Every entry in the following data should be output exactly.

═══ SUPPLIED ENTRIES

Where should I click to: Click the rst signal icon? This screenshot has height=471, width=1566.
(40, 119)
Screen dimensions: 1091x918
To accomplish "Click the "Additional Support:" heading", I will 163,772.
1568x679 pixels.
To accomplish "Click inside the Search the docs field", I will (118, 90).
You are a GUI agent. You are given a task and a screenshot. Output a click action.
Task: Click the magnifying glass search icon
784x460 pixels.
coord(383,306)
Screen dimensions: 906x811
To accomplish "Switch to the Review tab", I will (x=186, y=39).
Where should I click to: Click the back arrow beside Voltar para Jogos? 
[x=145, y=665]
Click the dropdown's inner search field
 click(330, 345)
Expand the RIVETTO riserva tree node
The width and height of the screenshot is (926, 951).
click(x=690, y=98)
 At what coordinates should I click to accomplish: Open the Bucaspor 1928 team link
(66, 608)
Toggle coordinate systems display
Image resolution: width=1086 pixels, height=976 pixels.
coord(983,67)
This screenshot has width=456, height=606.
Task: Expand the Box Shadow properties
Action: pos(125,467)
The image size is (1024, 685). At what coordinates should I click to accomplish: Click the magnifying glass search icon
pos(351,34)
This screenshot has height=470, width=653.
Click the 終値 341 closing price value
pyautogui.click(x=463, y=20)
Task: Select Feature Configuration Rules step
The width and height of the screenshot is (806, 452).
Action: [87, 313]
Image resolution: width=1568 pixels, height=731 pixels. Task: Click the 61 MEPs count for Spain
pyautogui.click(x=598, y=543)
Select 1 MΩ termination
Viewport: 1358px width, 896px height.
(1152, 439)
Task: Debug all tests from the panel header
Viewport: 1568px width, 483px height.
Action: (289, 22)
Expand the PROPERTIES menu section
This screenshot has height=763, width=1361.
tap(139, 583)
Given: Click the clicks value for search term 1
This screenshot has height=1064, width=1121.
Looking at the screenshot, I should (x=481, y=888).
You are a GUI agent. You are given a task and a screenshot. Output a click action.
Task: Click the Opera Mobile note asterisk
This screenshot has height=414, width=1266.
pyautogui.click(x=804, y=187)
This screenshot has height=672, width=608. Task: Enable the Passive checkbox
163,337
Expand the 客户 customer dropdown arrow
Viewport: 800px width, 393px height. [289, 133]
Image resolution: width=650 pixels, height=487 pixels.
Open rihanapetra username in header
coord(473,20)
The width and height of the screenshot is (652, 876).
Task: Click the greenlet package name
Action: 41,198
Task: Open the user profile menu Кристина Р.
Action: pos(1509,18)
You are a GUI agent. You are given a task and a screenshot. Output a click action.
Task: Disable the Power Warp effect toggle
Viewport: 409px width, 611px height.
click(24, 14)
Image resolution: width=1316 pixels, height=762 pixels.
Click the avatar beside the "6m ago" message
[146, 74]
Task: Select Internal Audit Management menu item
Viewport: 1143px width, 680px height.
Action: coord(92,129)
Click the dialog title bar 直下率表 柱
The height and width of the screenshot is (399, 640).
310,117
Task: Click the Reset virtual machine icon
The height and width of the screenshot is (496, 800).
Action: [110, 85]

══════

FINAL ANSWER:
Where should I click to: Click the rst signal icon? This screenshot has height=471, width=1566.
(40, 119)
Screen dimensions: 1091x918
To accomplish "Click the "Additional Support:" heading", I will 163,772.
1568x679 pixels.
To accomplish "Click inside the Search the docs field", I will (118, 90).
You are a GUI agent. You are given a task and a screenshot. Output a click action.
Task: Click the magnifying glass search icon
784x460 pixels.
coord(383,306)
Screen dimensions: 906x811
To accomplish "Switch to the Review tab", I will (x=186, y=39).
Where should I click to: Click the back arrow beside Voltar para Jogos? 
[x=145, y=665]
Click the dropdown's inner search field
 click(330, 345)
Expand the RIVETTO riserva tree node
The width and height of the screenshot is (926, 951).
click(x=690, y=98)
 At what coordinates should I click to accomplish: Open the Bucaspor 1928 team link
(66, 608)
Toggle coordinate systems display
Image resolution: width=1086 pixels, height=976 pixels.
coord(983,67)
This screenshot has width=456, height=606.
Task: Expand the Box Shadow properties
Action: pos(125,467)
The image size is (1024, 685). At what coordinates should I click to accomplish: Click the magnifying glass search icon
pos(351,34)
This screenshot has height=470, width=653.
Click the 終値 341 closing price value
pyautogui.click(x=463, y=20)
Task: Select Feature Configuration Rules step
The width and height of the screenshot is (806, 452).
Action: [87, 313]
Image resolution: width=1568 pixels, height=731 pixels. Task: Click the 61 MEPs count for Spain
pyautogui.click(x=598, y=543)
Select 1 MΩ termination
Viewport: 1358px width, 896px height.
(1152, 439)
Task: Debug all tests from the panel header
Viewport: 1568px width, 483px height.
Action: (289, 22)
Expand the PROPERTIES menu section
This screenshot has height=763, width=1361.
tap(139, 583)
Given: Click the clicks value for search term 1
This screenshot has height=1064, width=1121.
Looking at the screenshot, I should (x=481, y=888).
You are a GUI agent. You are given a task and a screenshot. Output a click action.
Task: Click the Opera Mobile note asterisk
This screenshot has height=414, width=1266.
pyautogui.click(x=804, y=187)
This screenshot has height=672, width=608. Task: Enable the Passive checkbox
163,337
Expand the 客户 customer dropdown arrow
Viewport: 800px width, 393px height. [289, 133]
Image resolution: width=650 pixels, height=487 pixels.
Open rihanapetra username in header
coord(473,20)
The width and height of the screenshot is (652, 876).
Task: Click the greenlet package name
Action: 41,198
Task: Open the user profile menu Кристина Р.
Action: pos(1509,18)
You are a GUI agent. You are given a task and a screenshot. Output a click action.
Task: Disable the Power Warp effect toggle
Viewport: 409px width, 611px height.
click(24, 14)
Image resolution: width=1316 pixels, height=762 pixels.
Click the avatar beside the "6m ago" message
[146, 74]
Task: Select Internal Audit Management menu item
Viewport: 1143px width, 680px height.
Action: coord(92,129)
Click the dialog title bar 直下率表 柱
The height and width of the screenshot is (399, 640).
310,117
Task: Click the Reset virtual machine icon
The height and width of the screenshot is (496, 800).
Action: [110, 85]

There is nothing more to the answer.